(Source records)

____

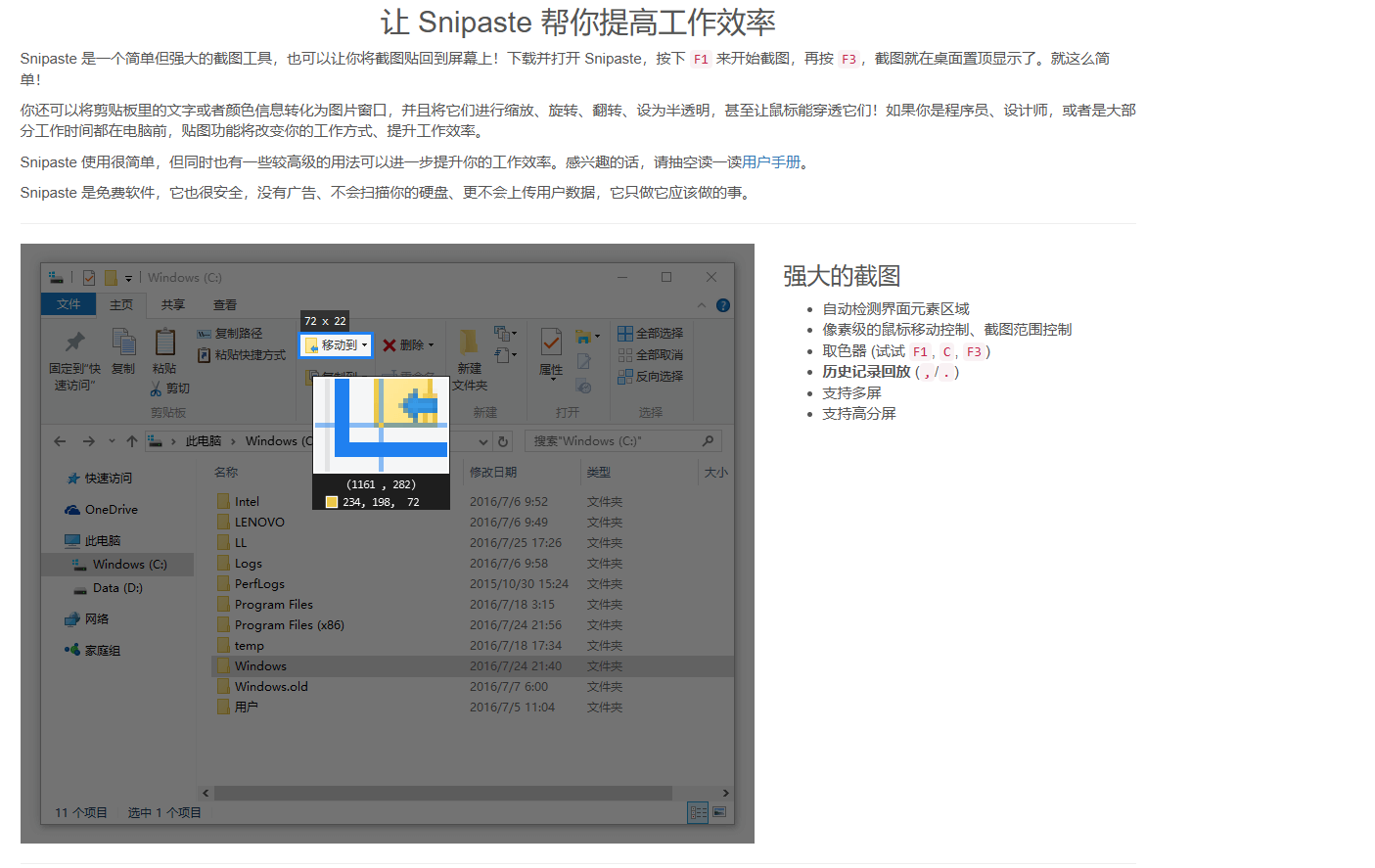Screen dimensions: 1375x868
Task: Click the 固定到快速访问 pin icon
Action: [x=74, y=342]
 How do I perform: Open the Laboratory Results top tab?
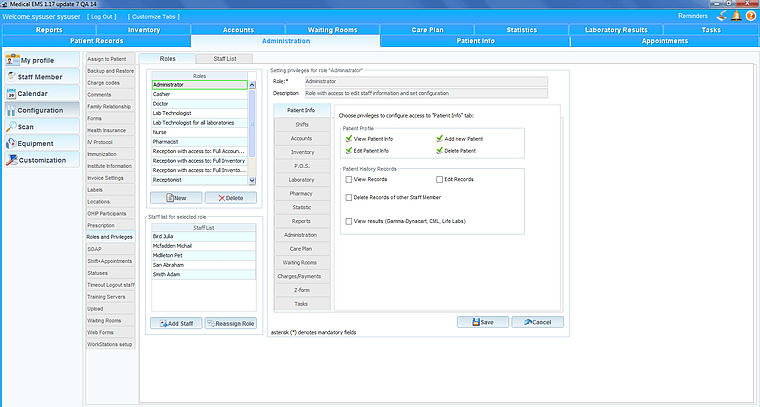tap(616, 30)
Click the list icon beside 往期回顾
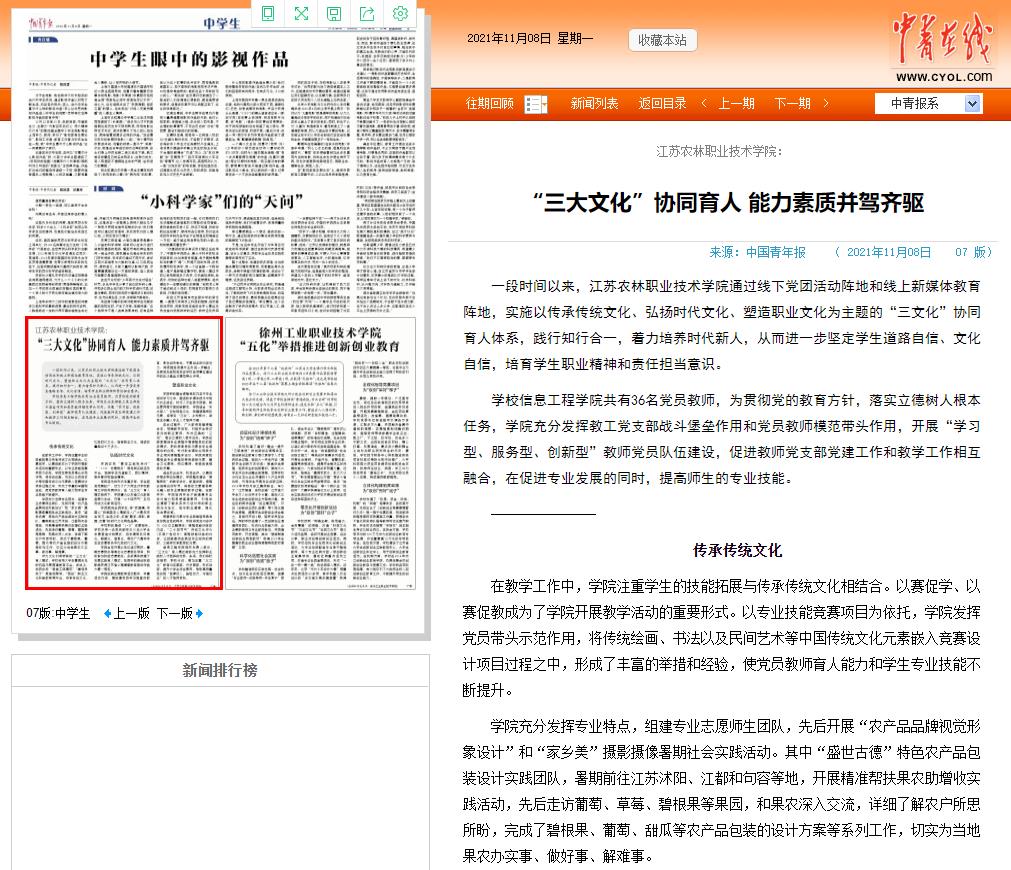The height and width of the screenshot is (870, 1011). click(535, 104)
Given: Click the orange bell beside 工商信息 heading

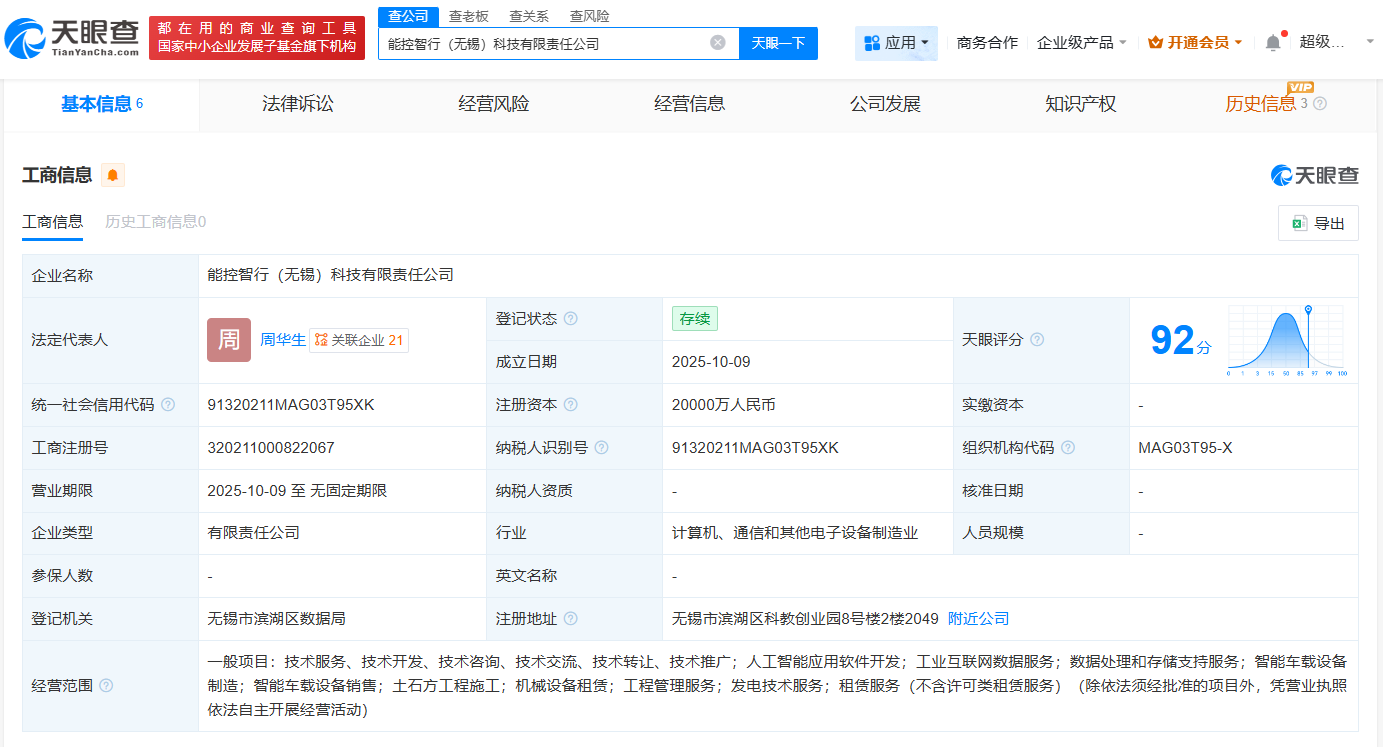Looking at the screenshot, I should pos(113,174).
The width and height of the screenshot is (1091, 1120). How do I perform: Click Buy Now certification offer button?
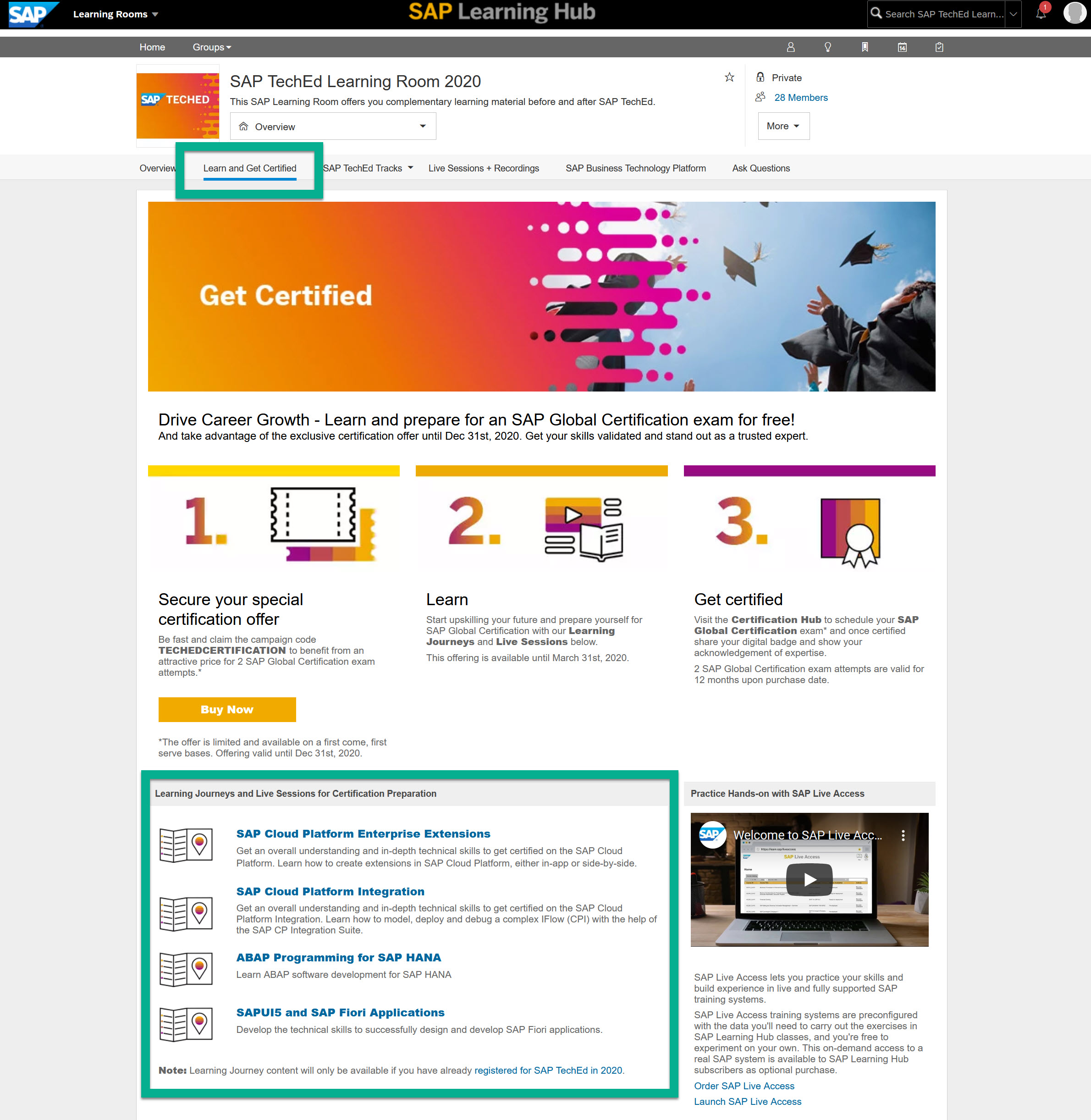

____

> [WHAT IS BEING ASKED]: Leave every picture out and copy precisely the lines from the one containing "How do I perform: Open" through the last line of the data above, both ends included.

> [REPLY TO THE EXERCISE]:
 How do I perform: Open the Laboratory Results top tab?
tap(616, 30)
Click the list icon beside 往期回顾
The height and width of the screenshot is (870, 1011). click(535, 104)
Given: Click the orange bell beside 工商信息 heading

Looking at the screenshot, I should pos(113,174).
The width and height of the screenshot is (1091, 1120). How do I perform: Click Buy Now certification offer button?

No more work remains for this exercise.